Cllr Richard Foster, leader of Craven District Council, said the council was "very disappointed" with the findings.

"Since the start of the pandemic, our staff have worked extremely hard to support local residents and businesses," he said. "Our Revenues and Benefits team has distributed grants of over £40 million to over 2,500 local businesses.

"Due to the pandemic, councils were required to deliver payments as quickly as possible. The Government made it very clear that speed was of the utmost importance."

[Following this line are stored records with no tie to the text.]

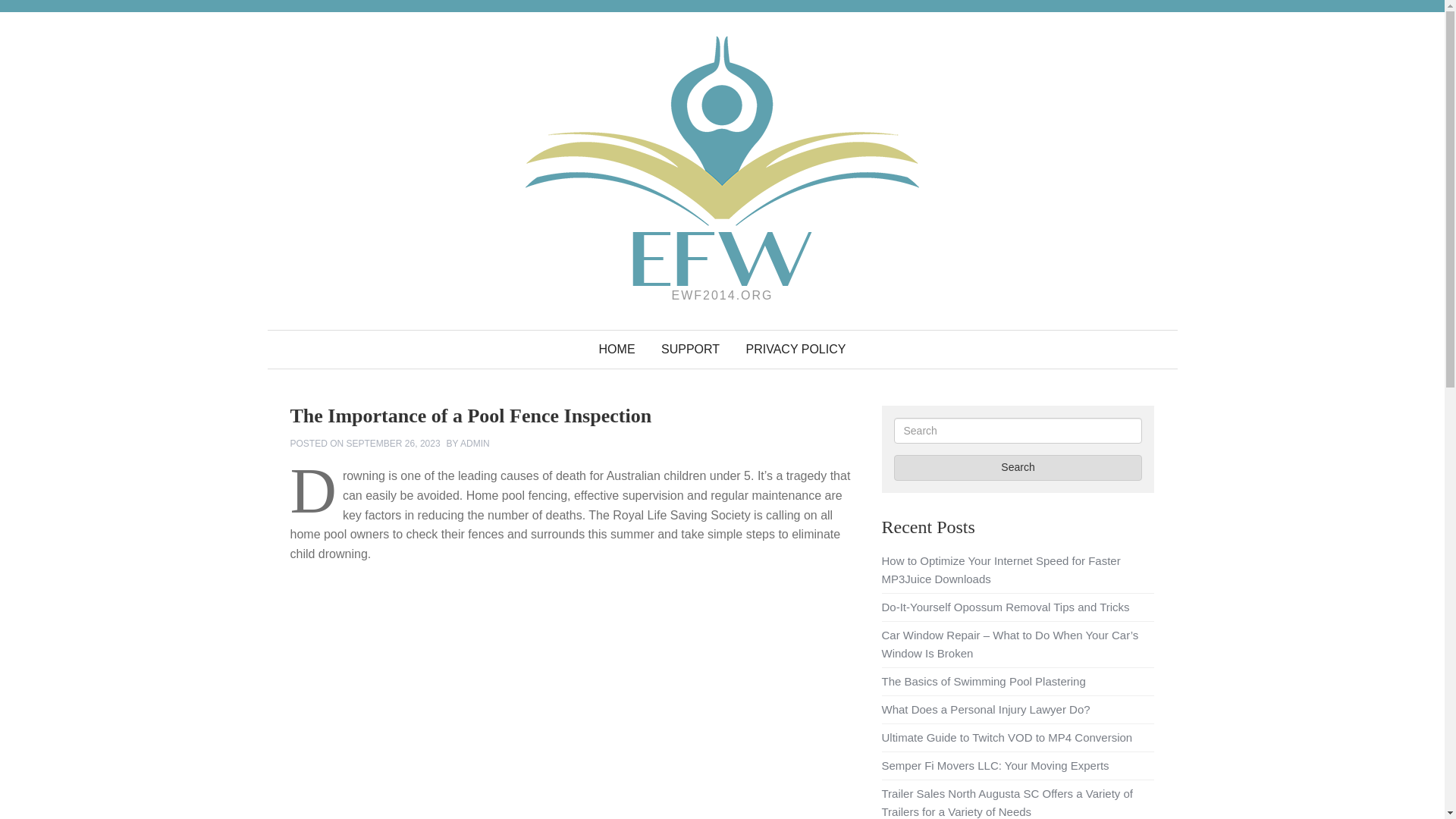
The Basics of Swimming Pool Plastering (982, 680)
Do-It-Yourself Opossum Removal Tips and Tricks (1004, 606)
Search (1017, 467)
SUPPORT (689, 349)
PRIVACY POLICY (796, 349)
ADMIN (474, 443)
Semper Fi Movers LLC: Your Moving Experts (994, 765)
HOME (617, 349)
Given the description of an element on the screen output the (x, y) to click on. 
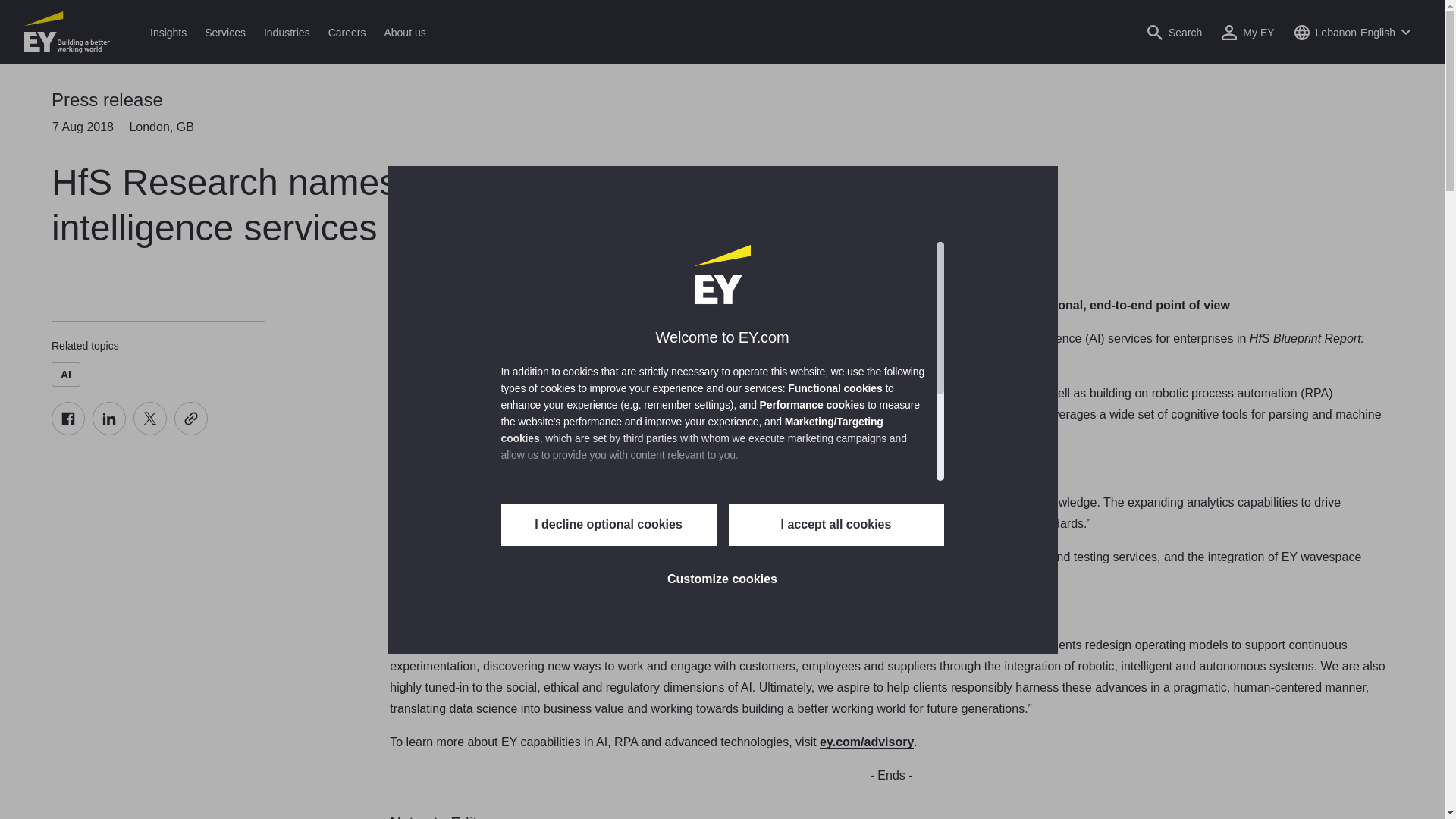
Open search (1173, 32)
Linkedin (109, 418)
Copy link (191, 418)
My EY (1247, 32)
Open country language switcher (1351, 32)
EY Homepage (67, 32)
Facebook (67, 418)
Social Media Share (129, 418)
Given the description of an element on the screen output the (x, y) to click on. 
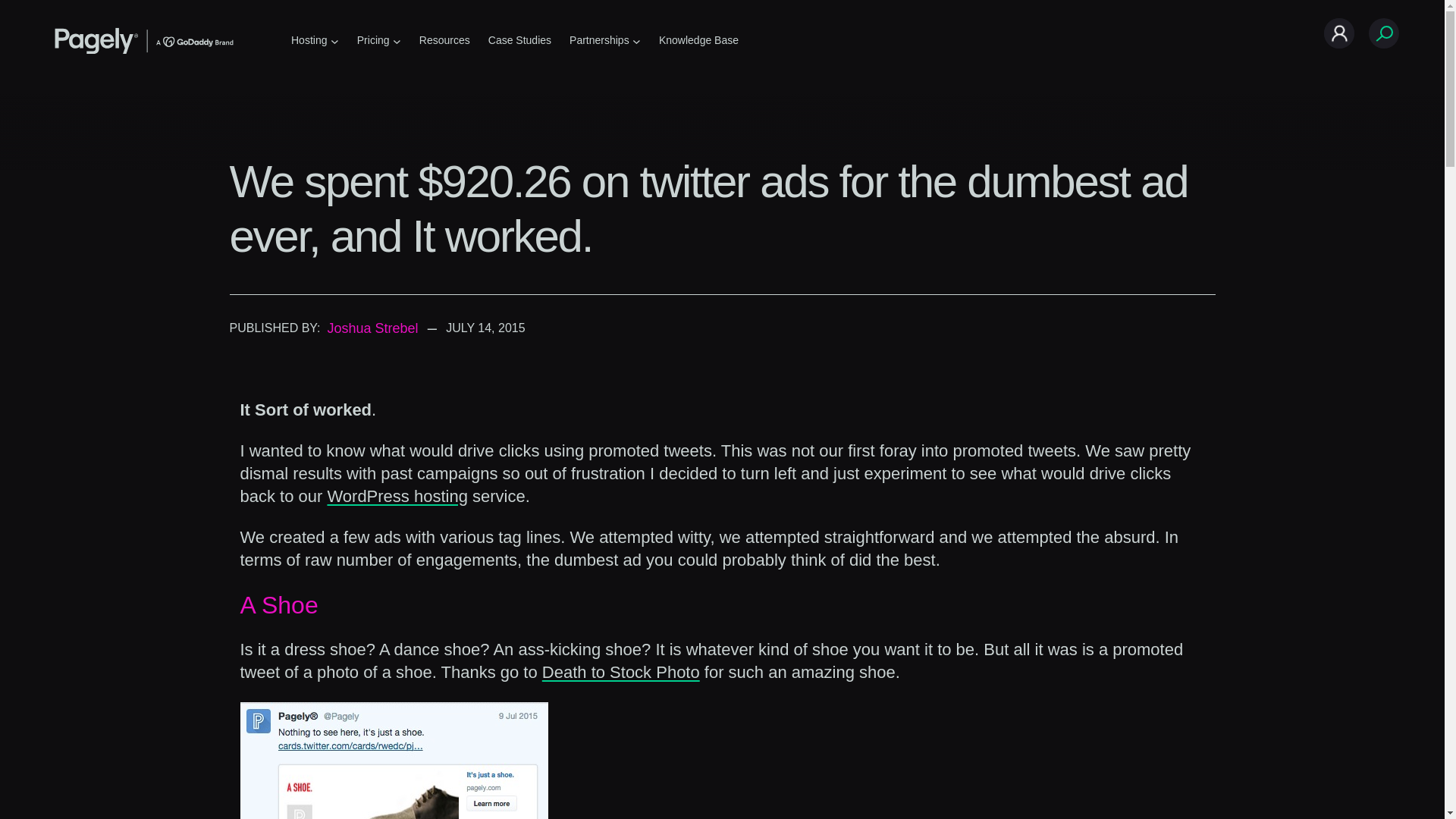
Partnerships (598, 40)
Resources (444, 40)
Resources (444, 40)
Pricing (373, 40)
Case Studies (519, 40)
Knowledge Base (698, 40)
Hosting (308, 40)
Case Studies (519, 40)
Pricing (373, 40)
solutions (308, 40)
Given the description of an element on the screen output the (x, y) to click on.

Cllr Foster said that the council "did publish information on its website that explained how claims would be considered against the criteria specified in the scheme, taking into account business size, relatively high property costs and reduced income. We do not accept that we made any payments which were in direct contradiction of our scheme. We also do not accept that there was a lack of record keeping – in fact we had a significant amount of paperwork relating to each application and realistically we could not provide every document for every application to the Ombudsman".

He added: "Like every other council in the country, we were given a fixed allocation of funds and we had an unknown number of potential applicants; therefore it was impossible to advertise in advance the exact amount of grant each business might receive. However, we did show clearly within the local scheme the maximum amounts each category of business might expect to receive.

"Our local approach, supported by local business groups, was to maximise awards as much as possible over as many businesses as possible, within the criteria and priorities defined nationally. Our intention was to get as much money out as quickly and fairly as possible. This approach paid off as we paid out 99% of our discretionary funding, above the nationwide average (95%). This directly benefited our community and businesses, and therefore met the Government's primary objective – something that this decision does not recognise."

The Ombudsman has asked Craven to apologise to both men and pay them £500 in recognition of the distress caused by its raised expectations and uncertainty. It said the council should also ask its scrutiny committee to carry out a ‘lessons learned’ exercise, and provide clear guidance to staff setting out records they should keep.